Ланитова нельзя было узнать. На его лице была написана неистовая жадность. Он не знал, на какую фотографию смотреть, он боялся вглядываться, тратить на это время, когда следующее фото могло оказаться прямым доказательством. Нет, мошенником он не был. Я смотрел на него, а Василий Васильевич смотрел на меня. Спокойно, изучающе.

— Вот, вот, смотрите, — выкрикнул историк, торопливо отодвинул на ближайший к Василию Васильевичу край стола два снимка и снова зарылся в груду фотографий.

Я придвинул к столу кресло и сел. Да, эти языки пламени вправду напоминали какое-то живое существо. Один за другим передавал Кирилл Евстафьевич нам все новые и новые кадры.

— Ваш Прокофьев просто гений, — бормотал гость, снова и снова перебирая то, что он считал свидетельствами своей правоты. — Нет, вы посмотрите, посмотрите, — теперь Ланитов почти кричал. — Да нет, не на сами изображения, поглядите на подписи. Там же указаны места, где Прокофьев снимал. Пять из них — географически очень близки друг к другу. Вот он, район, где еще обитают саламандры. Теперь мы знаем, куда должна ехать первая экспедиция. Здесь мы найдем огненного зверя!

— Рад за вас, Кирилл Евстафьевич, — мягко сказал шеф, — но позвольте мне вам этого не пожелать.

— То есть как?!

— Не обижайтесь. То, что я сейчас скажу, скорее предназначено для этого молодого человека, а не для вас. Как-то я спросил у крупного астронома, как он относится к шумихе вокруг «Тунгусского метеорита». (Знал, что он не верит ни в атомный взрыв, ни в космический корабль). А он засмеялся и ответил: «Очень положительно». Его, оказывается, радовало, что профаны лезут в науку. Науки от того не убудет, сказал он, а вот профанов станет меньше, часть их превратится в ученых. Загадка — приводной ремень, соединяющий романтику и науку. Причем для того, чтобы ремень работал как следует, загадка должна достаточно долго оставаться неразрешенной. Я подумал и решил, что астроном прав. Представьте-ка себе, что снежного человека поймали 15 лет назад. Кому бы он нынче был интересен, кроме антропологов? А теперь, ненайденный, он занимает всех, кроме тех же антропологов, правда. Выдержавшие проверку гипотезы обрастают скучнейшими деталями и непонятными для большинства тонкостями и терминами. Реальные древние Шумер и Египет волнуют куда меньше, чем нереальная Атлантида, конечно, всех, кроме историков.
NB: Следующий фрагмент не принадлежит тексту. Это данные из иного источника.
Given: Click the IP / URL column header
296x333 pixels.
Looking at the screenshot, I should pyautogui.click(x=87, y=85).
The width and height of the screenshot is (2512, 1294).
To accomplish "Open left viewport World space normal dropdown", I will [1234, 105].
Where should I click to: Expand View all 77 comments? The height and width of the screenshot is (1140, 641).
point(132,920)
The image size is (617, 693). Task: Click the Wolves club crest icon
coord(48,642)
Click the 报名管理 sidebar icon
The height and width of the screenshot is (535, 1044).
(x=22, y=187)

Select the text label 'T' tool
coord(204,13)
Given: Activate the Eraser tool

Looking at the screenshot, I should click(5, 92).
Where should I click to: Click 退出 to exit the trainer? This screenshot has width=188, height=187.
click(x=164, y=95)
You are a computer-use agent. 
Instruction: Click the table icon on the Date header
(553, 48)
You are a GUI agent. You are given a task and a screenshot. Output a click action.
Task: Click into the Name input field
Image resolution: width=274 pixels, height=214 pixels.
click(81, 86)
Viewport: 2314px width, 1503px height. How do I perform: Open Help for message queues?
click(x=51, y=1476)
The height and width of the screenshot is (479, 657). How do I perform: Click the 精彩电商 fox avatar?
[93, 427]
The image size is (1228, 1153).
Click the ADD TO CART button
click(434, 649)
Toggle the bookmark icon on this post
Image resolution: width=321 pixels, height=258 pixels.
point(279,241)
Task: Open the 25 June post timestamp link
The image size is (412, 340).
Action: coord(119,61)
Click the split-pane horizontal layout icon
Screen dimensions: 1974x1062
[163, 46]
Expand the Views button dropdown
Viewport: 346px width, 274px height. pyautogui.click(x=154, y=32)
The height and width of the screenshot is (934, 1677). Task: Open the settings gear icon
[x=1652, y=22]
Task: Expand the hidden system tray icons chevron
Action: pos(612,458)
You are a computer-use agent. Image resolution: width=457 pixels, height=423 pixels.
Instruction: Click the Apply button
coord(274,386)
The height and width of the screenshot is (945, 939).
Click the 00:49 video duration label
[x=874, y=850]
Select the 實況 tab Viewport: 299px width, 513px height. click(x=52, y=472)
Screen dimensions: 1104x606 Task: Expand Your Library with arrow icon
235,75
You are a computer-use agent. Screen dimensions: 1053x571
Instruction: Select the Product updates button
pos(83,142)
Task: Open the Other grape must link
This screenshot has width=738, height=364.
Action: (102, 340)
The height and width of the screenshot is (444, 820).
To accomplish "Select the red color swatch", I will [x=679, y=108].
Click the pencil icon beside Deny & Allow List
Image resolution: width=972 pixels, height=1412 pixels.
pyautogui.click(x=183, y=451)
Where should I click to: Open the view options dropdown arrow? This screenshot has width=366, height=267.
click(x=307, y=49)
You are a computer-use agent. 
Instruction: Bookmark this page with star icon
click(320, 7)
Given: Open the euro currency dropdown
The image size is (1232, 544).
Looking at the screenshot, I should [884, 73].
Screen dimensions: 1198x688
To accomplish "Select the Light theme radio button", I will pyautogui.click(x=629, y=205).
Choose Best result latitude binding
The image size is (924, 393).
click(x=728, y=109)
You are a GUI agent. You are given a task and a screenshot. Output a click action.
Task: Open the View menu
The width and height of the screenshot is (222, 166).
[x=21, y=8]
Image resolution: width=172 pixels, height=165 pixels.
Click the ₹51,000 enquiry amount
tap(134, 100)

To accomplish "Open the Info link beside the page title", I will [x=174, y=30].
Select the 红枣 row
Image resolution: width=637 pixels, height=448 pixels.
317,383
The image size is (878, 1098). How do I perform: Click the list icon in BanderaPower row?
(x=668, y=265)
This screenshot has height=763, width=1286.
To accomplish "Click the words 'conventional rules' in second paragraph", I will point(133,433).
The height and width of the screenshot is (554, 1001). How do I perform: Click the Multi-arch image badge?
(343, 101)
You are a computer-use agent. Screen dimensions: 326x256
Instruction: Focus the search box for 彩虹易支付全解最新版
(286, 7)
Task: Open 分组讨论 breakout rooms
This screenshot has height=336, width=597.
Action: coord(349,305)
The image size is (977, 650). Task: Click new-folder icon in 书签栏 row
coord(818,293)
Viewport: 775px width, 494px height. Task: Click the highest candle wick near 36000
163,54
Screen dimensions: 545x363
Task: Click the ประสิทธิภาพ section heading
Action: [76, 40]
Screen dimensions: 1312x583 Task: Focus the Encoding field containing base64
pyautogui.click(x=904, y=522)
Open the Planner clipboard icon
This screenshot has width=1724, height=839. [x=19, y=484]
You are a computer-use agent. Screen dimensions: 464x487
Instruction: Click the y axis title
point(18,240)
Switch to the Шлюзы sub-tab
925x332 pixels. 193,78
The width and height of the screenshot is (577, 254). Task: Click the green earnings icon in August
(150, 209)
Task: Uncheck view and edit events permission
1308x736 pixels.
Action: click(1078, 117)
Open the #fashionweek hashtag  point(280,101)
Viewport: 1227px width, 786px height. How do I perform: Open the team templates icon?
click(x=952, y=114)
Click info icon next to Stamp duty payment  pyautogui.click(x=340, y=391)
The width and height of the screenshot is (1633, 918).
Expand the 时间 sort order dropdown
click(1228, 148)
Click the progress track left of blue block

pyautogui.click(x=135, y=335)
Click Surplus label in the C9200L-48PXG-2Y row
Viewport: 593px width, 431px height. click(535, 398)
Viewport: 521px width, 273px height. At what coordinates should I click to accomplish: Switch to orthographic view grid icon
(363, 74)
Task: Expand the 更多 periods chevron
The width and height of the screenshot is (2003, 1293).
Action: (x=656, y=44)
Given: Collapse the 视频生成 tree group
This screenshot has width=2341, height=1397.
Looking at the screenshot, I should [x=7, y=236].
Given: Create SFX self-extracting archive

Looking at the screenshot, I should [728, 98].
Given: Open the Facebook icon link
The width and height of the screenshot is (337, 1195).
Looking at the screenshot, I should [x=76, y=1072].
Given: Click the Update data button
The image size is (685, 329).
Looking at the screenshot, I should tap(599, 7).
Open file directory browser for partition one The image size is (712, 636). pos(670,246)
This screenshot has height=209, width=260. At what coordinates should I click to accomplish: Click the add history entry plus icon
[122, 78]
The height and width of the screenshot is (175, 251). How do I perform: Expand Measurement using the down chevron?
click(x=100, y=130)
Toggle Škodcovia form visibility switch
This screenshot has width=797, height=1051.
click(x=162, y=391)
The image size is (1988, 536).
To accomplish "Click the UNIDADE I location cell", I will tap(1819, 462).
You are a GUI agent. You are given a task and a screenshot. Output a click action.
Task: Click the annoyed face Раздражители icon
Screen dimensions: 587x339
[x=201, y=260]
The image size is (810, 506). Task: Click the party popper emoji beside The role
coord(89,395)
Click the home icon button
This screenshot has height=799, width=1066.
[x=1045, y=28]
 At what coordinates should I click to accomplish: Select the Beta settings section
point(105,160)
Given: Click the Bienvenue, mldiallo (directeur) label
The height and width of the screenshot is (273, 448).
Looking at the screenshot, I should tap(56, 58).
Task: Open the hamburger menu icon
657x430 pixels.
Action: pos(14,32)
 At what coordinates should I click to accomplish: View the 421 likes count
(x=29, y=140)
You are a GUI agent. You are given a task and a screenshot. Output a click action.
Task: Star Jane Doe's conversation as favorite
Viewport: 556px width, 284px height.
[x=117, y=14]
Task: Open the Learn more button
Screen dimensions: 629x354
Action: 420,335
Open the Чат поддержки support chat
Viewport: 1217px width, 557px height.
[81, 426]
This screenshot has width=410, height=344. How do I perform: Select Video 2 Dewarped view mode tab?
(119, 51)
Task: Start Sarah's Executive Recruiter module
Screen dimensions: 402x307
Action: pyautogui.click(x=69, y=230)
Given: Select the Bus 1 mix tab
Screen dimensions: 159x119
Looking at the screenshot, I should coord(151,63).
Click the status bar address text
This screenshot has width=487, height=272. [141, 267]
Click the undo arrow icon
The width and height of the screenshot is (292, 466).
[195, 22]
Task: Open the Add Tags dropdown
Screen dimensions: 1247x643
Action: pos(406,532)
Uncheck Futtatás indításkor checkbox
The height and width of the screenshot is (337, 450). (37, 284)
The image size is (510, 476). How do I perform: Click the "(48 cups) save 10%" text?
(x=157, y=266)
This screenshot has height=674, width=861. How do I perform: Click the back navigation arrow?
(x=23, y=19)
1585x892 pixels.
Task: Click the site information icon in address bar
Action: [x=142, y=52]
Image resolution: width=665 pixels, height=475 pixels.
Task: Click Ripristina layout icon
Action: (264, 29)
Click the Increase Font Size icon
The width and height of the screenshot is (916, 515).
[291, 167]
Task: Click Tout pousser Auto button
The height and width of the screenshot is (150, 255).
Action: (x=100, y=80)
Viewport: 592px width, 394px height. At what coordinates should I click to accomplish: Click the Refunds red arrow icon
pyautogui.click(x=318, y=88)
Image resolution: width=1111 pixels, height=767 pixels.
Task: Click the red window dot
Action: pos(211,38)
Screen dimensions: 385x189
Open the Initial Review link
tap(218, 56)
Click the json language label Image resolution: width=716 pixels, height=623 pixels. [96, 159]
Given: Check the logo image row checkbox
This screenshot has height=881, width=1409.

И это очень хорошо, поверьте. Людям нужна, кроме всего прочего, пища для мыслей и разговоров, никак не связанных с их повседневной жизнью. О чем бы мы говорили с гостями, если бы не было разумных дельфинов, пришельцев из космоса и телепатии? Спасибо вам, Кирилл Евстафьевич, что вы хотите удлинить этот коротковатый список своими саламандрами. А откроете вы их взаправду — и что? Вы станете доктором наук, появится новая область биологии, — и через год после открытия оно будет интересовать тысячи четыре человек на всем земном шаре. А сейчас я горжусь тем, что помогу вам заинтересовать саламандрами добрых полтора миллиарда народу. Ясно? И тебе, Илюша, тоже ясно?

— Эта точка зрения для меня совершенно нова… — пробормотал я. — Но, пожалуй, вы в чем-то правы…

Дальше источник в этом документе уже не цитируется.